** start Source passage **
Some of the things we do, the kids afterwards say it’s great, it’s different, it’s practical, it’s not maths again [and] it’s not English. Although a lot of it does link in, if the teacher lets it link in.
(Peter, Road Safety)
This suggests that, despite the assumption that external agencies can support the curriculum, it is perhaps that the social aspects of schooling are not seen as relevant in the drive for an economic return. In this sense, the involvement of external agencies could be restricted by the schools.
The next external agency that suggested their activities support the national curriculum was Building Maintenance, a construction company. Keith from Building Maintenance revealed that his organisation was involved in Thornily through Business in the Community (BITC) and had delivered 50 projects during the previous three years. Building Maintenance was mentioned on the audit pro-forma, during the interview with Sian (Thornily) and on the school’s Twitter feed. From the 50 projects that Building Maintenance had undertaken with Thornily, Keith emphasised that a mentoring project between his employees and 20 mixed-ability pupils was “strategic”. He believed the employees were role models who could raise disadvantaged pupils’ aspirations, which appeared in line with policy-maker assumptions (see Department for Children, Schools and Families 2009a). Sian revealed that, despite the suggested benefits of the mentoring it was moved between curriculum time and after-school due to new performativity measures (Progress 8) (Department for Education 2017b, p. 7), which questioned the perceived value to the standards agenda:
It is not just about resources it is about time and the impact away from the end result that schools are interested in, which is the GCSE or not the GCSE … I think there’s potential for a lot more scrutiny of bringing outside agencies in.
** end Source passage **
*Prompt 1:*
According to the passage on external agencies in schools, how many projects had Building Maintenance delivered during the previous three years?
*Prompt 2:*
List every place where, according to the passage on external agencies in schools, Building Maintenance was mentioned.
*Prompt 3:*
Carry on the passage on external agencies in schools from its last sentence.
** start Dataset content **
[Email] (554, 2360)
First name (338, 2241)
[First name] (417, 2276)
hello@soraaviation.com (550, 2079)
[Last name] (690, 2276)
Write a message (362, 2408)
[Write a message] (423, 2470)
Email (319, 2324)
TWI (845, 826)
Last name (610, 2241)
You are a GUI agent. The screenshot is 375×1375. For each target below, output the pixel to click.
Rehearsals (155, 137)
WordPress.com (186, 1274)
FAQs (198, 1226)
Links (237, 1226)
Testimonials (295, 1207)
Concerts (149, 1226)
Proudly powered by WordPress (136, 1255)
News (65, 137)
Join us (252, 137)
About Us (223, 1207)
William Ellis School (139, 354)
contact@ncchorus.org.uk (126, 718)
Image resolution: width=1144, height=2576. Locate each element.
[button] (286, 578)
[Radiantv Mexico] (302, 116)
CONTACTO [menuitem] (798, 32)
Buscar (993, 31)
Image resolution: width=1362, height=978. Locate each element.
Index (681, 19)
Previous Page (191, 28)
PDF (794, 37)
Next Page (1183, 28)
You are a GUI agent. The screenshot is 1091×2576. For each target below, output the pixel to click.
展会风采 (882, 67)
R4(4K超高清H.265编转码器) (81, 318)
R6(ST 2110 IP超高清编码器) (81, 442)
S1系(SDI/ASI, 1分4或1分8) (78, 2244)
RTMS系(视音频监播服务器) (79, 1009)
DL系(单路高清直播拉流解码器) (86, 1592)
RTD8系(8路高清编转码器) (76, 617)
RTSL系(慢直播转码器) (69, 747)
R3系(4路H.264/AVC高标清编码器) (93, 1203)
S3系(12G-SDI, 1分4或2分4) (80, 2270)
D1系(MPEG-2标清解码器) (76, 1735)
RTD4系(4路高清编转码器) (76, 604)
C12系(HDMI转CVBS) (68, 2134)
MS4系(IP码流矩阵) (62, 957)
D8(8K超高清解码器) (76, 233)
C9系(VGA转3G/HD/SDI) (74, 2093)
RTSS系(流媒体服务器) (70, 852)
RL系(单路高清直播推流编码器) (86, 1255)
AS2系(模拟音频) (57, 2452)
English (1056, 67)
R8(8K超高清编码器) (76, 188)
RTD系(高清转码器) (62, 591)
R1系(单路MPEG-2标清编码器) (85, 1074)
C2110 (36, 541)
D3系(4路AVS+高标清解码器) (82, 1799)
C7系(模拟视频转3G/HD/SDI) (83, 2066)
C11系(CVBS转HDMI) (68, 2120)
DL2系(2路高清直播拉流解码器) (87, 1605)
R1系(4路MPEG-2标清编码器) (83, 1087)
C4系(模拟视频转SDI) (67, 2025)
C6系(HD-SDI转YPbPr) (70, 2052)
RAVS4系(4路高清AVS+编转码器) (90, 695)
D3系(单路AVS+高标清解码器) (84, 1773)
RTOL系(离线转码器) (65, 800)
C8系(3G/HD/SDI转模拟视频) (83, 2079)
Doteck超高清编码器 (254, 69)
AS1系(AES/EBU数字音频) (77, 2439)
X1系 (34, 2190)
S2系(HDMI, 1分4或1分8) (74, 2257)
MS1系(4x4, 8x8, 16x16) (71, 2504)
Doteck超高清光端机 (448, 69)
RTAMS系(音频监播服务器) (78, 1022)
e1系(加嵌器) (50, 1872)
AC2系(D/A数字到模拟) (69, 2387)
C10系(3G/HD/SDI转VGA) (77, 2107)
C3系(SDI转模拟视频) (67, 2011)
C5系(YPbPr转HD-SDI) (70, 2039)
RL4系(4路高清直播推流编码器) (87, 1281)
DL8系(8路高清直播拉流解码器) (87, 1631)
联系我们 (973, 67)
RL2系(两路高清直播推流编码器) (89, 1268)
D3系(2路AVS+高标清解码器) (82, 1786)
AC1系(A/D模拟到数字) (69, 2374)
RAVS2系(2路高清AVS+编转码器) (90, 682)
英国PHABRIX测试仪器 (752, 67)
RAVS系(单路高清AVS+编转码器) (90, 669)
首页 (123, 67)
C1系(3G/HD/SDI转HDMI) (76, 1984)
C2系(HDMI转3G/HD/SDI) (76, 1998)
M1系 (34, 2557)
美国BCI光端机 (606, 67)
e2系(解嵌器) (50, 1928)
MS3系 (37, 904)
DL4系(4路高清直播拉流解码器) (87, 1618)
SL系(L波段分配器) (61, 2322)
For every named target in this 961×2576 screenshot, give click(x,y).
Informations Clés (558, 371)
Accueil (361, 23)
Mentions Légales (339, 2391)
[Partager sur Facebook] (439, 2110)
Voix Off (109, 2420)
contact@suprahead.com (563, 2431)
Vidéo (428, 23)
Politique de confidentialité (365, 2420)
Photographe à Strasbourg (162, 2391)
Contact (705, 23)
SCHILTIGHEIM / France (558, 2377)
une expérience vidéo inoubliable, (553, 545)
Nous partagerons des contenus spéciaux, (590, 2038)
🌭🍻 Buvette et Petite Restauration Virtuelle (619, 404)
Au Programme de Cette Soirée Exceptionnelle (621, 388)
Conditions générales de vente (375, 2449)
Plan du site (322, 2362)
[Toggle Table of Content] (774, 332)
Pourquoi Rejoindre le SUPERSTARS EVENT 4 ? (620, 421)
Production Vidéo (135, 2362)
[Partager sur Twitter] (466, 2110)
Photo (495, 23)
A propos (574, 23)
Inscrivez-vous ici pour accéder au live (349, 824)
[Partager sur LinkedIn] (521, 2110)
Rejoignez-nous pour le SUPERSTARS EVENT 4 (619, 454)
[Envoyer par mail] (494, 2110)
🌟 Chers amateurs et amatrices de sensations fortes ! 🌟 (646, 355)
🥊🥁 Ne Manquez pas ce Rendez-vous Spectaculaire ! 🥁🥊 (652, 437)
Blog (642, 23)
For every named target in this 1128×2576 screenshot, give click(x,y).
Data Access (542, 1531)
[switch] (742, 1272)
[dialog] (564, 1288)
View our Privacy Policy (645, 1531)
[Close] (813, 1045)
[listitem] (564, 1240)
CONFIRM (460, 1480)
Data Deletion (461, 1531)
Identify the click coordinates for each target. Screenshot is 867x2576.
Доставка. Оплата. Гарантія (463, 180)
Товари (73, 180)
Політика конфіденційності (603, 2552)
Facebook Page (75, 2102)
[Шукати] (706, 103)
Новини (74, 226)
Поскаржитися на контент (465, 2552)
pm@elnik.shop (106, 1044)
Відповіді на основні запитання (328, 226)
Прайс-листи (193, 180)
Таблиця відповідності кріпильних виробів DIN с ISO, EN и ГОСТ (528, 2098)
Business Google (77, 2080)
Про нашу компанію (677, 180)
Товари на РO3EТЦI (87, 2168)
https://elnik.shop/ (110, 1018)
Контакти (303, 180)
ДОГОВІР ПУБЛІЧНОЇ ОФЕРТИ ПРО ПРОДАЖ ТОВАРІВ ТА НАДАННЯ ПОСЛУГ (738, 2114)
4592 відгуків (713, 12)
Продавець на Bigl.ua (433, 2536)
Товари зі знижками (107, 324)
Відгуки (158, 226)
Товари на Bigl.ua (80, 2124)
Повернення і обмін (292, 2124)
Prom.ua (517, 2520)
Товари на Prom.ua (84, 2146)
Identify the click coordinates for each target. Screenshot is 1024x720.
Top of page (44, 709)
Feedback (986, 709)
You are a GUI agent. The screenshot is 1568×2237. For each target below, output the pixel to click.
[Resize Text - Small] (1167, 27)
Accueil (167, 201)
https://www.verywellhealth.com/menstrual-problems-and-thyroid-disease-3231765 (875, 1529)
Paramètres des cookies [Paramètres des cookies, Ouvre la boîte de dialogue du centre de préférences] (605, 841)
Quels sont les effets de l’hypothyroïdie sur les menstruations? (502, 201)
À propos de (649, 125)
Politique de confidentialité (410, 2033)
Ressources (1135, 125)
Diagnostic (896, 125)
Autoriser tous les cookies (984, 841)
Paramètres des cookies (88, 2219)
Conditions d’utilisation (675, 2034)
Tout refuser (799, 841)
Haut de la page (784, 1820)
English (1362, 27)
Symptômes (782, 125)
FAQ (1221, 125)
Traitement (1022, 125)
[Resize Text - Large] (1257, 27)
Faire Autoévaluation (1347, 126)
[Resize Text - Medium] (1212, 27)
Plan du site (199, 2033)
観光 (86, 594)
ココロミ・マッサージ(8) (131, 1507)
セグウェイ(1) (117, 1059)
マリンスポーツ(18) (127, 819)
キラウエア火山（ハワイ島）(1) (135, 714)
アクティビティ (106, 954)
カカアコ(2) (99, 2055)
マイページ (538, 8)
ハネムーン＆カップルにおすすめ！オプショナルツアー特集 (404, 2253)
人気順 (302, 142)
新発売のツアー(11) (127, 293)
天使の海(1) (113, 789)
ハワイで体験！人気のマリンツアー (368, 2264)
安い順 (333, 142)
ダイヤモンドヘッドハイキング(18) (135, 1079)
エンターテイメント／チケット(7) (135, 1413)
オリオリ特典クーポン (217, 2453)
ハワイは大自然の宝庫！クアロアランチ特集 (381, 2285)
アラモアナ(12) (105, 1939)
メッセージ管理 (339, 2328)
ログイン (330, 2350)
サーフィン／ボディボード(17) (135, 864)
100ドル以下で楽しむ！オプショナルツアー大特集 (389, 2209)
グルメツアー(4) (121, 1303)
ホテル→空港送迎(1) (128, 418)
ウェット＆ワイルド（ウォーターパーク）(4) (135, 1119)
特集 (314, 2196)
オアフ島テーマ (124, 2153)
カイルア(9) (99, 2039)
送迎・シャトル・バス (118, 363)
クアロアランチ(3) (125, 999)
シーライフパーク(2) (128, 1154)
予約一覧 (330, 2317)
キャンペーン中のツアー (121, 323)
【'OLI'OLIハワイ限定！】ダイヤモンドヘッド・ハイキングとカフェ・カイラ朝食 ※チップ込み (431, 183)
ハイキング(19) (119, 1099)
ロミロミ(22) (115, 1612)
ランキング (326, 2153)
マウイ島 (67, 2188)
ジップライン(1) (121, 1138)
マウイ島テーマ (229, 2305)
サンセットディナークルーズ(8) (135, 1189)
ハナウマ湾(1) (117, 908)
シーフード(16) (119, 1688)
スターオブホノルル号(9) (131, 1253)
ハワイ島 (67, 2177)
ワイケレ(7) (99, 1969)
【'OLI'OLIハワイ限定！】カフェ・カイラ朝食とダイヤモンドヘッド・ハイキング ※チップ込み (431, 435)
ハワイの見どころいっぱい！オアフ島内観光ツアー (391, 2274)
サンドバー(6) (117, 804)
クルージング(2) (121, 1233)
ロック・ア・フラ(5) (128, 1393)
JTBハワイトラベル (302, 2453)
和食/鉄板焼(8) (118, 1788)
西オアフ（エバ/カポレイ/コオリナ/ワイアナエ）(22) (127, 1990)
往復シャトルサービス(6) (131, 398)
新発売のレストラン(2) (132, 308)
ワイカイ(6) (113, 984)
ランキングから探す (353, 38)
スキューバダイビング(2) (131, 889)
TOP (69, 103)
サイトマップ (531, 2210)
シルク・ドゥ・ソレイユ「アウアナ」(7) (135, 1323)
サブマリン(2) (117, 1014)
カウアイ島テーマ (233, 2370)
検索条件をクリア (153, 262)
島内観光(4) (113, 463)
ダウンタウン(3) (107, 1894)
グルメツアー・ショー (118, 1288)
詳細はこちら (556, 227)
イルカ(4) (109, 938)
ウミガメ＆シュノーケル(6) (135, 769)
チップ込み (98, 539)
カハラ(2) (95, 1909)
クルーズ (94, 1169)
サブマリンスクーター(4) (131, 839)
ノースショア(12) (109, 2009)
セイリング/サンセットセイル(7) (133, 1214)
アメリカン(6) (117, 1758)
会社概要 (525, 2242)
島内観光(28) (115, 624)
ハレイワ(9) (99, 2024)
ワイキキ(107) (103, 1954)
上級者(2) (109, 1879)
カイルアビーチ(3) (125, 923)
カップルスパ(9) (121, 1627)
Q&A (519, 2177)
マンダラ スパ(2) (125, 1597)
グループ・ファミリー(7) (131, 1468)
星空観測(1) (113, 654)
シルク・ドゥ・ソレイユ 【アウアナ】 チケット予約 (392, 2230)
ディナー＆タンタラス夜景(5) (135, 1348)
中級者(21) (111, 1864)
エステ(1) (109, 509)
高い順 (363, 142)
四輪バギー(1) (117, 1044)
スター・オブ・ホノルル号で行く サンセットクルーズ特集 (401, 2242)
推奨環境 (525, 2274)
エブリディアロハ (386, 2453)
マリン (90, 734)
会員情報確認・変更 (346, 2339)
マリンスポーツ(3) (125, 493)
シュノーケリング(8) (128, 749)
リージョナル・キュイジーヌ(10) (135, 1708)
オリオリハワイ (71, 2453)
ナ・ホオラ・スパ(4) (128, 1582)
** end Dataset content **
*Result 1:*
50 projects

*Result 2:*
the audit pro-forma, the interview with Sian (Thornily), the school's Twitter feed

*Result 3:*
(Sian, Thornily)
The external agencies themselves perceive that their activities are valuable to the national curriculum, which is perhaps a false assumption influenced by the continual requests for them to be involved. The schools are perceiving the external agencies as valuable to the social aspects of schooling, whilst the teachers focus on the national curriculum (Wyness and Lang 2016). The mentoring delivered by Building Maintenance was moved to after-school, which suggests a tussling for the time within the school day, but this had an impact on pupils:
The pupils didn’t like it when it was in their own time, it came across as a bit of a punishment.
(Keith, Building Maintenance)
The last example of an external agent referring to the national curriculum was ABC Engineering, which was involved in Thornily and were mentioned on the audit pro-forma, in Sian’s interview and a school newsletter. Serena from ABC Engineering revealed that, whilst her organisation was involved in the delivery of the national curriculum, it was just a one-off:
We do one-off projects usually to support them with a piece of work they are doing. It is usually the design and technology teachers that we have the most involvement with. They’re [Thornily] desperate to get across the importance of design, technology and engineering in the school, so for them we held a STEM day.
(Serena, ABC Engineering)
Sian (Thornily) emphasised that visits from external agencies to curriculum areas was occasional, so it appeared that the involvement of ABC Engineering was indeed a one-off. This has implications for external agencies that want to be involved in schools as their involvement in the national curriculum might be restricted. The discussion of these agents, which all implied their activities supported the national curriculum, indicates a different perception between agencies and schools. Although the Department for Education (2019) and the PSHE Association (2020) advocate that external agencies should enrich the work of teachers in the now compulsory PSHE, the external agencies clearly believe that they have something to offer both to and beyond the social aspects of schooling. The views of pupils do not appear to have always been considered which is important as highlighted by Road Safety and in the research by Beckett et al. (2019) in terms of the value of involving external agencies.

4.4. External Agencies Involved around Concept of Social Inclusion

The section discusses the findings which emerged in relation to the themes from policies which invited external agencies to be involved in schools to support the concept of social inclusion.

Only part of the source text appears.